C'est donc la connaissance, la reconnaissance de Dieu-Père, par l'entremise de Jésus, qui fonde notre amitié avec Jésus. Par l'Evangile, connu et vécu, nous sommes, nous aussi, amis de Jésus, parce que fils d’un même Père…

Et c'est ainsi que le cercle des amis de Jésus s'élargit. Formé d'abord de seuls juifs, il s'étend ensuite à des non-juifs tels que Corneille. Il faut d'ailleurs que l'Esprit-Saint apporte un puissant renfort à Pierre pour que les juifs chrétiens acceptent que des "païens" se joignent à eux ! L'amitié de Jésus se répand donc sans exclusivité.

Amis des hommes
Mais de la part de Jésus, l'amitié est un sentiment exigeant : "Faites ce que je commande". Ce que Jésus a demandé aux apôtres, il nous le demande à nous aussi : se laisser déranger dans son mode de vie et de pensée. Aller au-delà de ses frontières naturelles, ce qui n'est pas forcément aller très loin :
- de l'autre côté de la rue pour s'enquérir d'un voisin âgé ou solitaire ;
- donner de soi, de son temps, visiter des malades, réconforter celui, celle qui n’en peut plus… ;
- écouter celui que personne n'entend ;
- dire oui, dire non, selon les cas, à haute et claire voix ;
- sacrifier de son superflu, partager de son nécessaire.

A chacun de faire l'inventaire et de choisir. Qui n'entend pas dans sa conscience cette voix ? Cette voix qui dit : tu aimes chichement ; tu es moins bon que tu en as l'air ; va plus loin. Et cette voix est celle de Jésus, notre ami.

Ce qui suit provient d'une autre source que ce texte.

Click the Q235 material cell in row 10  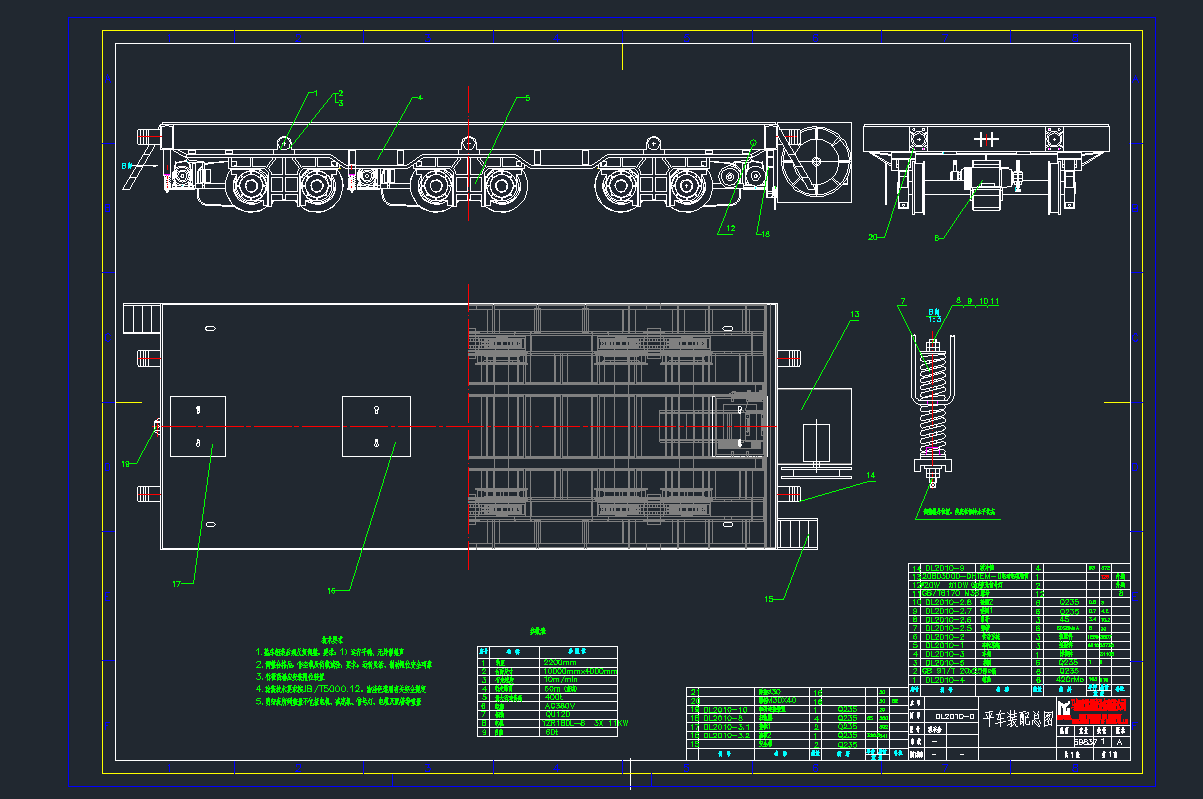1068,603
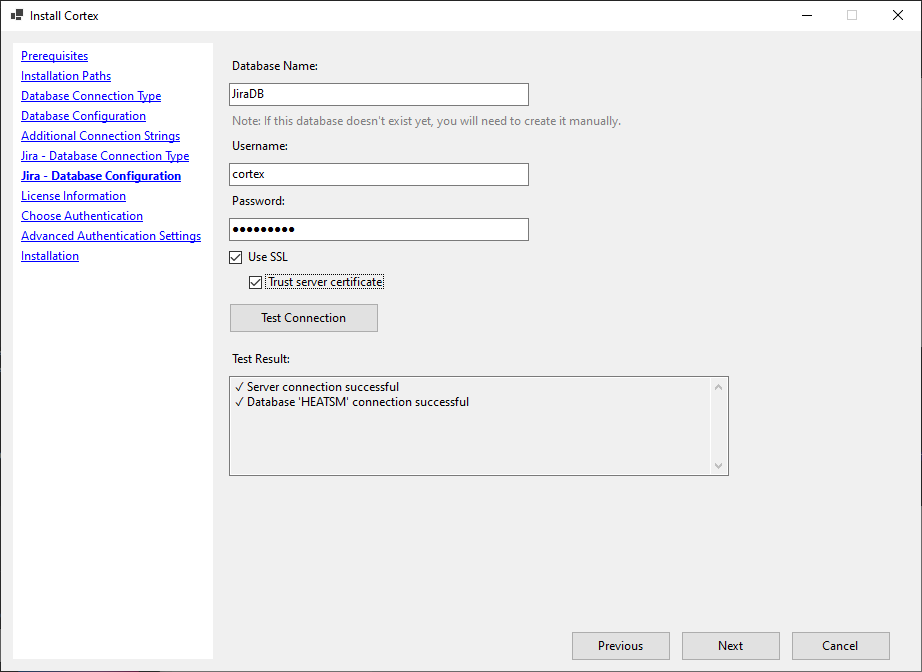Image resolution: width=922 pixels, height=672 pixels.
Task: Go to Choose Authentication step
Action: coord(81,215)
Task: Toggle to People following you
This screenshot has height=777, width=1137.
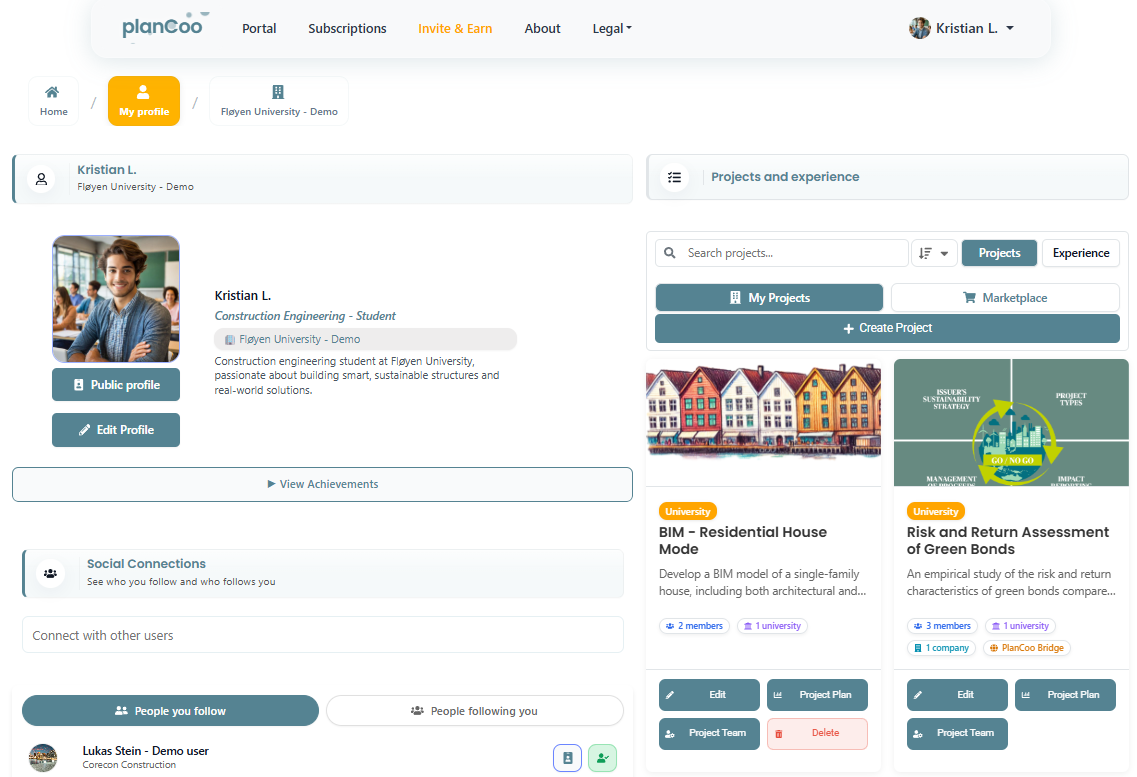Action: pos(474,711)
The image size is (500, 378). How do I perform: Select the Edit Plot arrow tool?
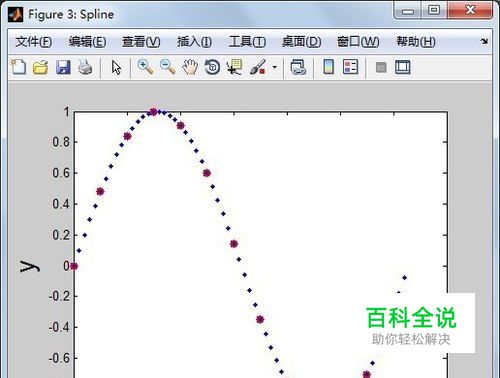(116, 68)
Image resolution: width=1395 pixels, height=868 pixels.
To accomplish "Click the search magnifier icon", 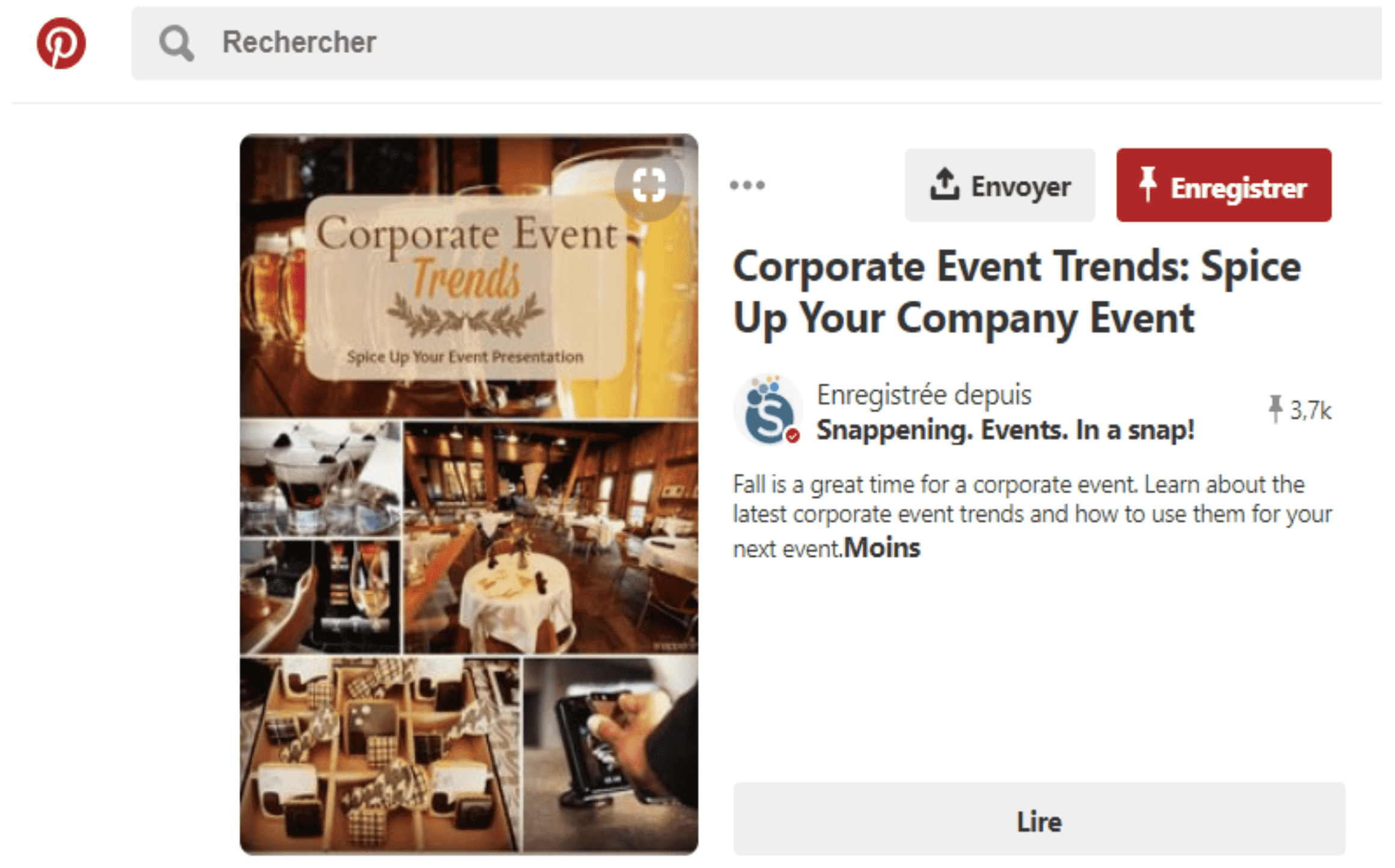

Et en retour de ce don de soi ? Le don de Dieu : "tout ce que vous demanderez au Père en mon nom, il vous l'accordera". Si j'ose dire, avec Jésus, l'amitié est un superbe placement.

Aimer, c'est aimer Dieu
Et pourtant la situation peut laisser insatisfait : car enfin les autres, tous ceux qui ne connaissent ni le Père, ni le Fils, ni l’Esprit-Saint, sont-ils tenus à l'écart des dons de Dieu ?
La réponse vient de Jean : "Tous ceux qui aiment sont enfants de Dieu, et ils connaissent Dieu. Celui qui n'aime pas ne connaît pas Dieu, car Dieu est amour".

Cette parole inspirée par l'Esprit renverse bien des murs. C’est dans et par l’amour véritable que Dieu est connu. Jésus nous conduit à Dieu. Or Dieu est Amour ! Et ceux qui s’exercent à cet amour connaissent Dieu.

Mais comment témoigner d'un amour invisible si, visiblement, nous ne nous aimons pas entre chrétiens ? Jésus sait ce qui menace à la fois son Eglise et le message qu'elle a mission de porter. C'est pourquoi, dans la hâte des derniers moments, il nous supplie !
Prière ultime : "Aimez-vous les uns les autres".